My final immigrant couple I’ve written about before. Last year I wrote some about an Asian man who led a group in exercises over by the bridge just next to the lake with the large fountain (where the three folks often sit). This man, and a woman of his own age – I would guess them to be younger than I, but only by 5-10 years, so perhaps in their late 50s, but giving their physical fitness it also wouldn’t surprise me if there were 80 and just LOOKED like mid-50s – do these extremely slow-motion exercises. It looks like martial arts movement in very slow motion, with leg lifts that astound me they don’t fall down, slowing raising a leg, curved some, but up above the shoulder and then straightening out the leg. That exercise must take 2 minutes just to raise and lower the leg and they never fall. That is, the man and woman never fall. Last year they had a group of 6-7, mainly Asians, but not all, and they weren’t nearly as successful.

They too are in the park most days and I’ve chatted with them a number of times telling them how utterly graceful and beautiful their exercises are, and this obviously pleases them very much. But, I never stop more than a minute or two.

These two are clearly in a somewhat different economic group that most of us. The two of them are very thin, rail thin, and short. I don’t know their country of origin, but the far east for sure. They dress so elegantly, in all black, reminds me of the golfer Gary Player of the 1960s-70s who dressed in black since he was convinced it gave him power. These two aren’t in simply cotton blacks, however, but elegantly tailored and beautiful material. These clothes must be made by them or for them just for their exercise. They don’t wear tennis shoes, but black slippers of some sort which remind me of ballet shoes, and their exercises are clearly as much dance as exercise.

These two smile so beautifully every time we pass. They jog the trail and they go in the opposite direction as I, thus we pass often and always greet each other. The jog at a rather impressive pace, and CLEARLY the fastest pace of anyone of their age, even if it is the 50s, yet they seem to be doing so effortlessly and their smiles come so easily as we pass and greet each other. They don’t huff or puff or seemly sweat! So elegant.

By the way, for 100% of the “regulars” and there are a hundred or so of us, people whom one sees so often if one goes so often, and one comes to recognize them – well of that group, 100% do their exercise in the SAME direction on the trail. Some, like me, go counter clockwise, others go clockwise. But I have NEVER seen one of the regulars going the “wrong” way for his or her pattern. We are creatures of habit.

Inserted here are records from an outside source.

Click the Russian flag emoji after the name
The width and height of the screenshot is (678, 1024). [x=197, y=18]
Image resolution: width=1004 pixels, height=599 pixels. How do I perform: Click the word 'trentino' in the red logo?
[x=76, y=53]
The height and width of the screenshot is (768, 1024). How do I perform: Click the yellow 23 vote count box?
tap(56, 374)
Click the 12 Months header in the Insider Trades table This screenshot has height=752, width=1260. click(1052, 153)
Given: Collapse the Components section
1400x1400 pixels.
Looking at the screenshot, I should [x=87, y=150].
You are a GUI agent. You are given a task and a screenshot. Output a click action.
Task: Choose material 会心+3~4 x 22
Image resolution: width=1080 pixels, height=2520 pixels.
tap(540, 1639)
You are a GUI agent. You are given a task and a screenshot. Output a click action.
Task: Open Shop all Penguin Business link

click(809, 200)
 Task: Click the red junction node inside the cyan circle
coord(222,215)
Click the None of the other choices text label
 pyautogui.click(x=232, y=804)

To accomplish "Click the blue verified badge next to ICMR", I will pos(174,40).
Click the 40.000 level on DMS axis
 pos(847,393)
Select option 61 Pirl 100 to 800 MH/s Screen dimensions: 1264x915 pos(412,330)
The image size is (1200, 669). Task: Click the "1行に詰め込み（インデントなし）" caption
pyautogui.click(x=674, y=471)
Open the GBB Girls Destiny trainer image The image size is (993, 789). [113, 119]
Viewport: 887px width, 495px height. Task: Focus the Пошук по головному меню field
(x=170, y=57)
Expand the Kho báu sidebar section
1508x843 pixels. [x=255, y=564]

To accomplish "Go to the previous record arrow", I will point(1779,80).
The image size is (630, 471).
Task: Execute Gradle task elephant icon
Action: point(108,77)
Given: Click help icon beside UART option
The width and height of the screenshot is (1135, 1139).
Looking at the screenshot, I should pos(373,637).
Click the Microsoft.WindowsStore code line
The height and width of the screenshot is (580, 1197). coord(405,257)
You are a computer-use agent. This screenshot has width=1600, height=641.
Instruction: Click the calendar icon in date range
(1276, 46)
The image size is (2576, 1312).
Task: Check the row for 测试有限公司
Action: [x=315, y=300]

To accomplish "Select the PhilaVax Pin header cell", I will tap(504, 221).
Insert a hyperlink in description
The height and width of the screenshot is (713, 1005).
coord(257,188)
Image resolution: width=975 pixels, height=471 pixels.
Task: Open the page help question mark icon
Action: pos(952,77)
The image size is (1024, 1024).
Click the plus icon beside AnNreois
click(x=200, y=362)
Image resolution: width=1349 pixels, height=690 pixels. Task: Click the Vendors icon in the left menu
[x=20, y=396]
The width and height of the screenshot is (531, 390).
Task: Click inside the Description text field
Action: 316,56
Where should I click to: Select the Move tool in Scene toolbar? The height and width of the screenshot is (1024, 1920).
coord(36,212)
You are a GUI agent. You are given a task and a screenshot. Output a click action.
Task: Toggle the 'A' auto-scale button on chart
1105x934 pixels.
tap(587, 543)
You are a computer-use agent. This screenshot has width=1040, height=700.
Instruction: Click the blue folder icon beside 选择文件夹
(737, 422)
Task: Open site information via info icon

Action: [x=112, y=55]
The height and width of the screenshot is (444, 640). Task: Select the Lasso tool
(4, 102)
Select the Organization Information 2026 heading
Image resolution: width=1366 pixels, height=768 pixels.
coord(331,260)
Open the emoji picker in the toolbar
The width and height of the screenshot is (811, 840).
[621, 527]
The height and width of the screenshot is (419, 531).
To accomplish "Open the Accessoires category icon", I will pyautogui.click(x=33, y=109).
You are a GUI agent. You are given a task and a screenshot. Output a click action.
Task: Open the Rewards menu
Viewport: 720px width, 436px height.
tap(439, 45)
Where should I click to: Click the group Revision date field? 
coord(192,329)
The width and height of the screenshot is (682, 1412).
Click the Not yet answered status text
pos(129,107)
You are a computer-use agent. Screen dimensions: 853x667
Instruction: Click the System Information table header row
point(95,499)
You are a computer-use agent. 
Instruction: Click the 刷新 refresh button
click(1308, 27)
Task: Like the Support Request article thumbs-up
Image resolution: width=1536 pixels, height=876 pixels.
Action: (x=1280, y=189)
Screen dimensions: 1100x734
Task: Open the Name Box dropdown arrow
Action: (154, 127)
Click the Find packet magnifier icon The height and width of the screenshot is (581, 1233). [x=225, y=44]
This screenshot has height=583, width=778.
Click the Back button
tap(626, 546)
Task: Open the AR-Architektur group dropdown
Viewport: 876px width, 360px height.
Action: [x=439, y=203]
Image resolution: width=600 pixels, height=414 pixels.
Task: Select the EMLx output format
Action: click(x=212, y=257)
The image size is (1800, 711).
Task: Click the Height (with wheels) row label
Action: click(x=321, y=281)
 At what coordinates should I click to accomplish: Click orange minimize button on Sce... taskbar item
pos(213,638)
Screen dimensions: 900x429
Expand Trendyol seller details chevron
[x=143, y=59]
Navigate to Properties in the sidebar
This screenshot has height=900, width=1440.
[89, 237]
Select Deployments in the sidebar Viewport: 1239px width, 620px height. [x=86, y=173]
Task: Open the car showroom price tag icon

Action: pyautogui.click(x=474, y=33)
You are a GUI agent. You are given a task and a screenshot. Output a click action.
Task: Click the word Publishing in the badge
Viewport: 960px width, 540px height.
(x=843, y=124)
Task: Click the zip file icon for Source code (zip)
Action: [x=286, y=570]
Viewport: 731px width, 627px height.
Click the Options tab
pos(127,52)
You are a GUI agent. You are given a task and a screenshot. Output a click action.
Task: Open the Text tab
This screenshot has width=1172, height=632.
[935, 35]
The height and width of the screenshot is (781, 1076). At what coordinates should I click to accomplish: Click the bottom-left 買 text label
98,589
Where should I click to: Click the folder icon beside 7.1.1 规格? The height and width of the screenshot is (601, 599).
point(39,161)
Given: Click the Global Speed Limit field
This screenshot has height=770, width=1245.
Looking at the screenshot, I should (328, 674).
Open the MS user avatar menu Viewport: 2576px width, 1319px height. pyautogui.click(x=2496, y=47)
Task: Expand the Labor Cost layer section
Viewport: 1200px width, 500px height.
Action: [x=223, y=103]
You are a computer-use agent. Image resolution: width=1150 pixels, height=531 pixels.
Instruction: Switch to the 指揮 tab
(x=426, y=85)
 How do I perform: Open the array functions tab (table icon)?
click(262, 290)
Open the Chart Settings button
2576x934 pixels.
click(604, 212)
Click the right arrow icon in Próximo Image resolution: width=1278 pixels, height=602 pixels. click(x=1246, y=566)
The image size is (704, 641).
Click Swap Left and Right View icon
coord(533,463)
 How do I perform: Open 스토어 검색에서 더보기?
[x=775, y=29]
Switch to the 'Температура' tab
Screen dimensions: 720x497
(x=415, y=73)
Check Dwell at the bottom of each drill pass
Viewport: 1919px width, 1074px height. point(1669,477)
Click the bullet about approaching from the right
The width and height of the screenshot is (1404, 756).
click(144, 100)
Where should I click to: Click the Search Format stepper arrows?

I violate this rule in a very different way. I only use the trail sparingly. I use the trail from Hampton up to the top of Clayton Ave. where the baseball diamonds are. Then I leave the trail to go around Triple A, the Jewel Box, and the Muny upper parking lot, all in the “uplands,” and finally, instead of using the bike path trail along Clayton Ave, I go down the new paved path in the middle of the baseball diamonds.

Then I pick up the trail at Steinberg Rink and ride it all the way to High-Pointe when I’m ready to go home. In the meantime I ride most of my ride OFF-TRAIL, over by the Muny, around Grand Basin, up around the Art Museum, along the golf course, places like that. The bike trail is a 6 mile circuit and my ride is 15 miles, so I’ve carved out my own patterns.

So, yes, I’ve been on the bike trail each of the ten days I was silent and loving it. I ride as early in the morning as I can get myself out, and am always home before the heat of the day picks up. I would just so miss my daily rides.